___ Provided information
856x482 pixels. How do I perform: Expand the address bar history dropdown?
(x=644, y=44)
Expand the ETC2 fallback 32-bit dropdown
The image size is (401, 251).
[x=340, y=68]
______
■ **What you have to do**: All the records above need to be restated exactly, line by line.

■ **Completed exercise**:
856x482 pixels. How do I perform: Expand the address bar history dropdown?
(x=644, y=44)
Expand the ETC2 fallback 32-bit dropdown
The image size is (401, 251).
[x=340, y=68]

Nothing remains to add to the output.